→ PASSAGE
=== Begin Enclosure ===

Monday, May 27, 2013

Woolwich: the backlash begins


The murder of Drummer Lee Rigby has cast a pall of sadness across the nation. 

Whereas every person with an ounce of humanity has expressed utter disgust at the act, including the leaders of all the major British Muslim groups, other more sinister forces are already exploiting it. There’s evidence that far-right organisations are using the murder to provoke racially motivated unrest and an anti-Muslim backlash.
 

This manifested itself here in Newcastle on Saturday lunchtime. Normally busy shops put up their shutters and 1,000 officers were drafted in to police our city centre as a march by the English Defence League, expected to attract 500 supporters at most, swelled to three times that number. 

The demonstration was arranged months ago, ostensibly to protest against the Council’s decision to allow the Bishop’s Palace in Benwell to be turned into a fee-paying Islamic school for young people who want to become Islamic scholars and clerics. The redundant Victorian location is best known as the set for Byker Grove, the long-running television series that launched Ant and Dec. The EDL’s website describes the site as “iconic” and objects to its use by “an ultra-conservative Muslim group that promotes intolerant and antiquated attitudes which we believe pose a serious threat to community cohesion and to the long-term security of this country”. 

On Saturday, provoked by a groundswell of feeling caused by Drummer Rigby’s death, at least 1500 people showed up to voice anti-Muslim sentiments across our city’s streets. 

The EDL leader Tommy Robinson, speaking to the crowd in Newcastle’s Bigg Market, said the soldier was a “martyr who has started the fightback in our country against the Muslims... Our government have failed our armed forces by failing to accept that we are in a war. 

"We are in a war. 5% of this country is Muslim. Think about the chaos and carnage they are causing in this country... We must not allow this soldier’s death to be in vain. We will defeat Islamism or we will die trying.” 

Elsewhere across the country, polemic has turned into assault. Fiyaz Mughal, who runs a multi-faith organisation called Faith Matters, says there has been a “substantial spike” in the number of abuse and attacks on Muslims in the last week. His organisation, which normally receives half a dozen cases a day, has seen the number rocket to 162 since Wednesday.

=== End Enclosure ===

→ DATA LISTING

=== Begin Enclosure ===

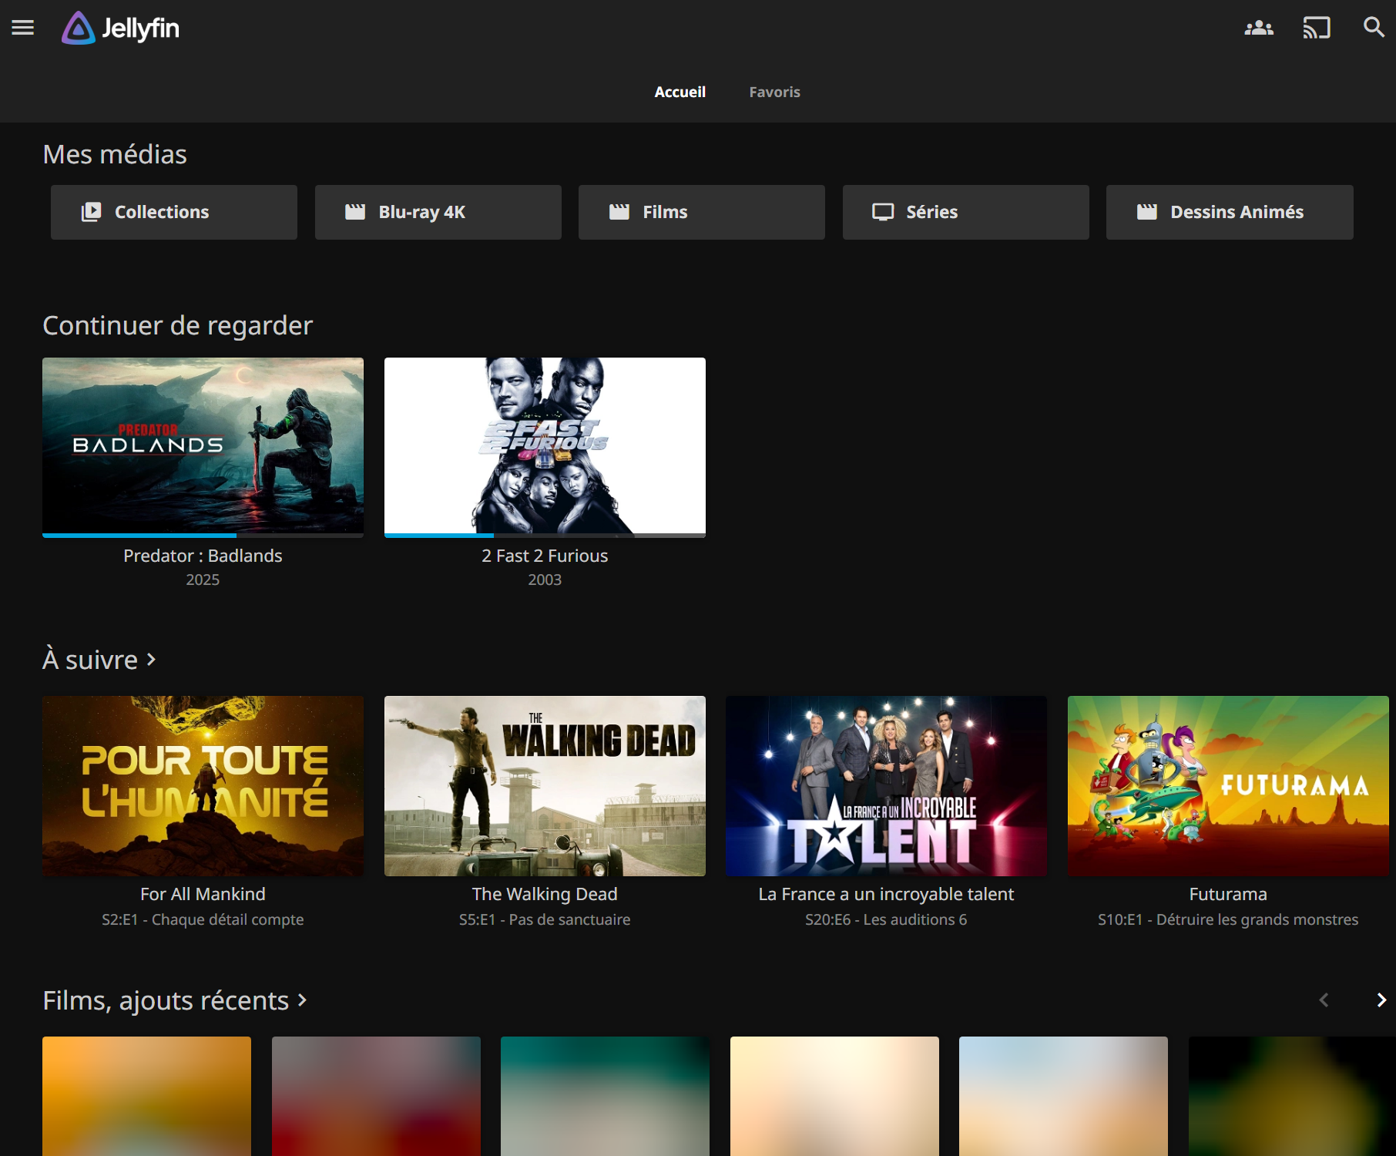The width and height of the screenshot is (1396, 1156).
Task: Switch to the Favoris tab
Action: pyautogui.click(x=774, y=92)
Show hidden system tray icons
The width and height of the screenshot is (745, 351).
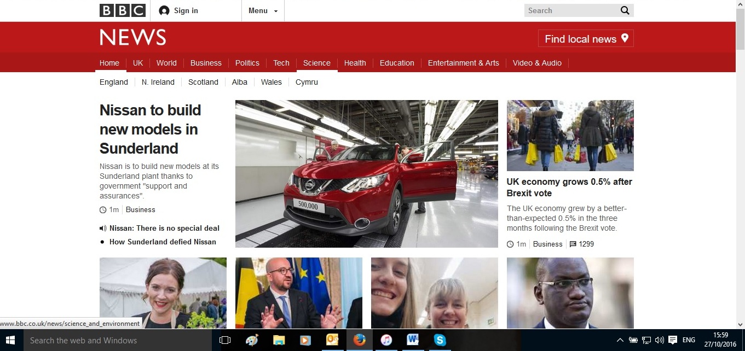(620, 340)

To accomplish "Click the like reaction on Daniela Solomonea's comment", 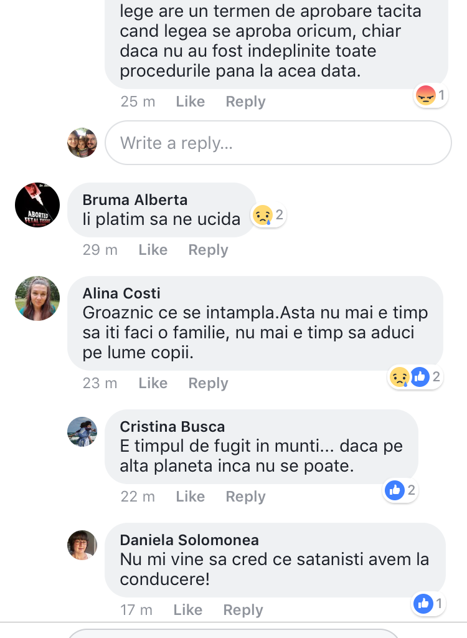I will click(x=422, y=604).
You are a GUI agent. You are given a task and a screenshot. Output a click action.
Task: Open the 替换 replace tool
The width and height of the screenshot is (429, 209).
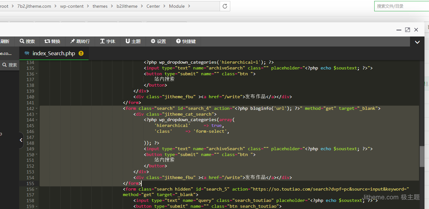point(52,41)

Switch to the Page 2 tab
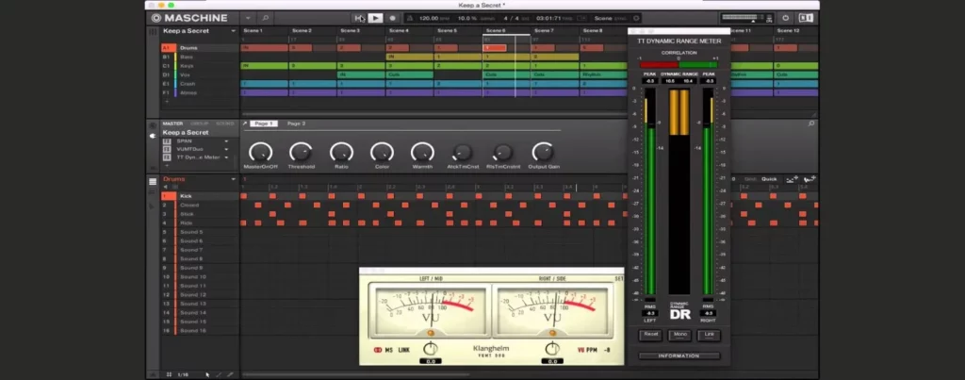pos(296,124)
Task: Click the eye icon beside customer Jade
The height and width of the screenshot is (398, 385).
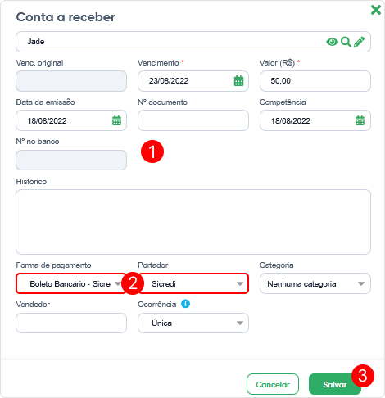Action: 332,42
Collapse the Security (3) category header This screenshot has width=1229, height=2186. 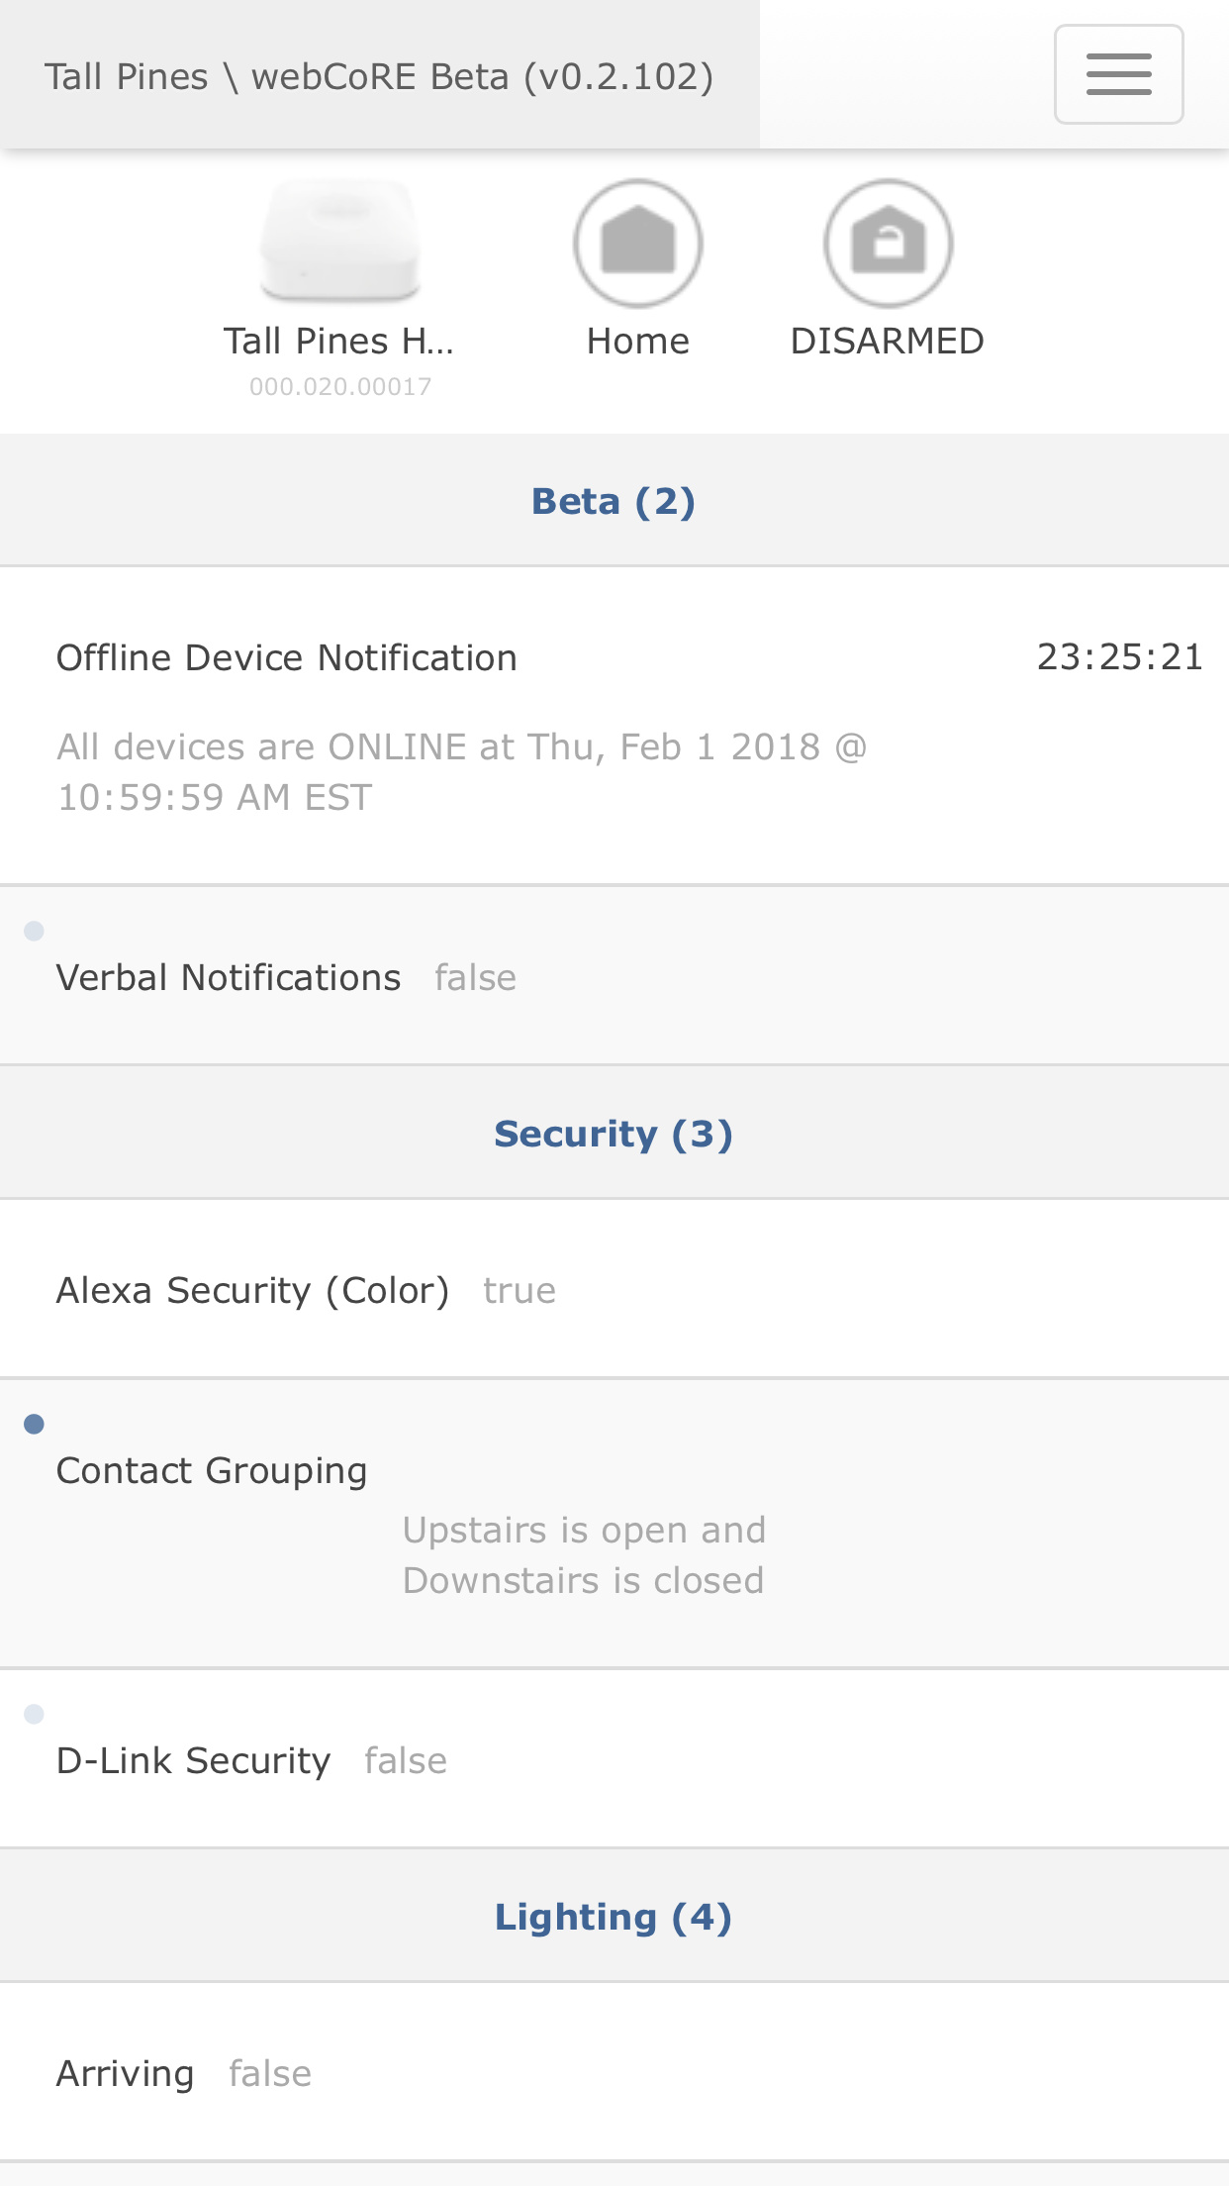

=== End Enclosure ===

→ EXERCISE DETAILS
Reproduce the passage of the Woolwich backlash post that begins at the words "The murder of" and ends after the words "an anti-Muslim backlash.". Nothing in the listing is needed here.

→ YOUR SOLUTION
The murder of Drummer Lee Rigby has cast a pall of sadness across the nation. 

Whereas every person with an ounce of humanity has expressed utter disgust at the act, including the leaders of all the major British Muslim groups, other more sinister forces are already exploiting it. There’s evidence that far-right organisations are using the murder to provoke racially motivated unrest and an anti-Muslim backlash.